Review: Bee Bee Sea – Sonic Boomerang

Die Garage Punks aus Italien zeigen sich auf ihrem zweiten Album spielfreudiger und etwas räudiger.

Bee Bee Sea haben ihren Sound im Vergleich zum etwas beliebigen Debüt aus 2015 geschärft. Auf „Sonic Boomerang“ (Wild Honey Records / Dirty Water Records USA) bietet die Band Annäherungen an Fuzz-Punk und Black Lips. Die Räudigkeit paart sich mit Euphorie, dichte Songs wechseln sich mit lässigen Vorträgen ab. Es ist ein großer Schritt nach vorne.

Die Italiener legen auf dem am Beginn der Platte stehenden Titeltrack gleich mal volles Tempo an. Sehr dichter Garage Rock mit Fuzz-Einlagen wird dort geboten. Sehr mitreißend. Danach geht es sonnig, catchy und zurückgelehnt mit „D. I. Why Why Why“ und „I Shouted“ weiter.

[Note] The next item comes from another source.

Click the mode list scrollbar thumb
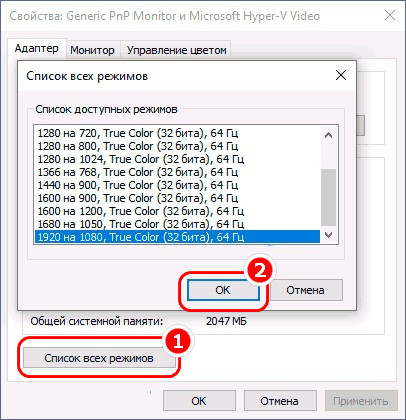 coord(328,197)
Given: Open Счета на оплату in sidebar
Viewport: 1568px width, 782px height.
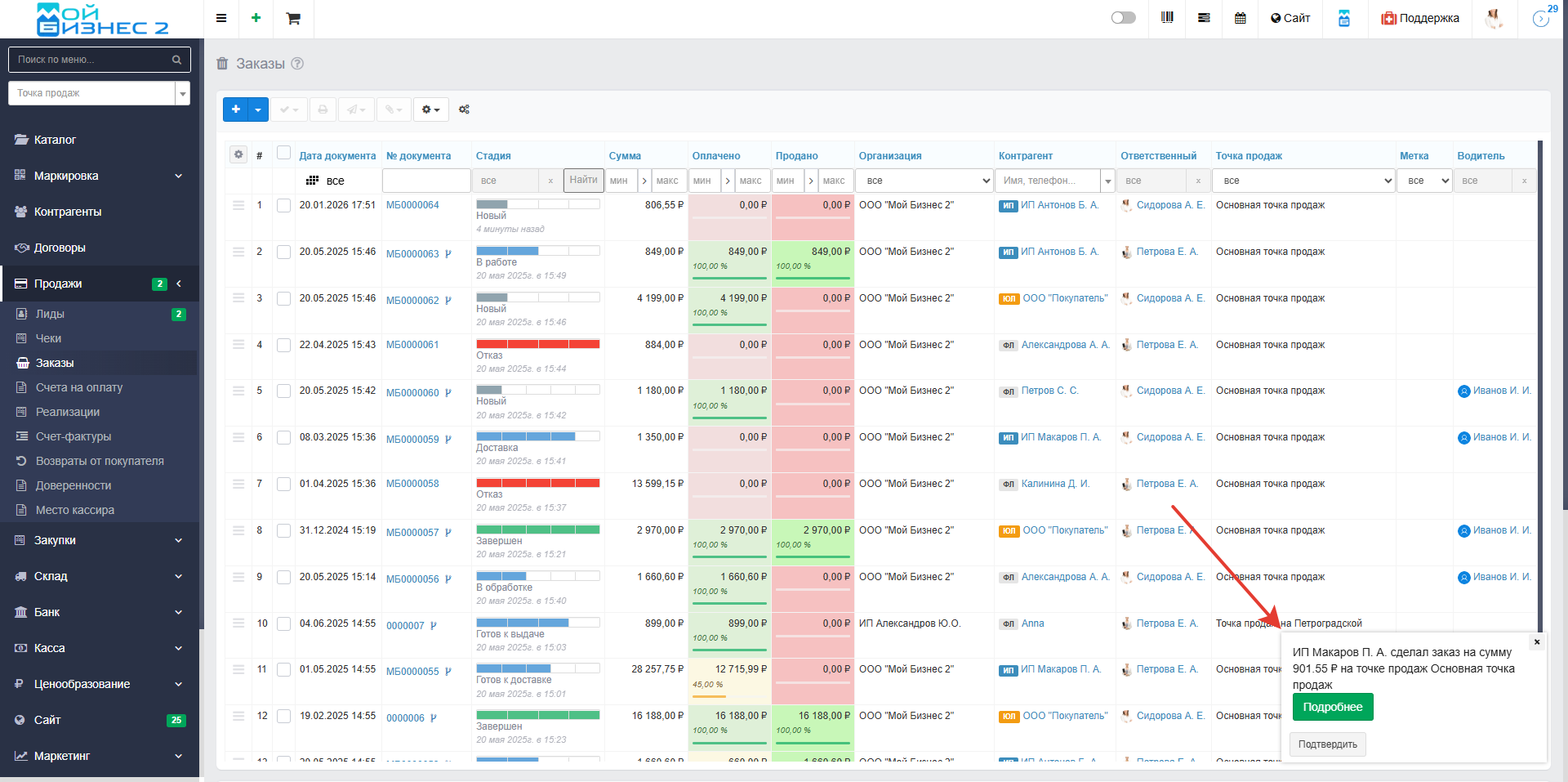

„This Dog Is The King Of The Losers“ ist klassisch punkig, während „Chum On The Drum“ einen satten Groove vorzuweisen hat. „No Fellas“ führt lockeren Surf ein. Der zweite Teil von „I Shouted“ steht am Ende der Platte und bildet einen lockeren Ausklang.

Fazit: Tolles Punk-Album, fast etwas zu kurz.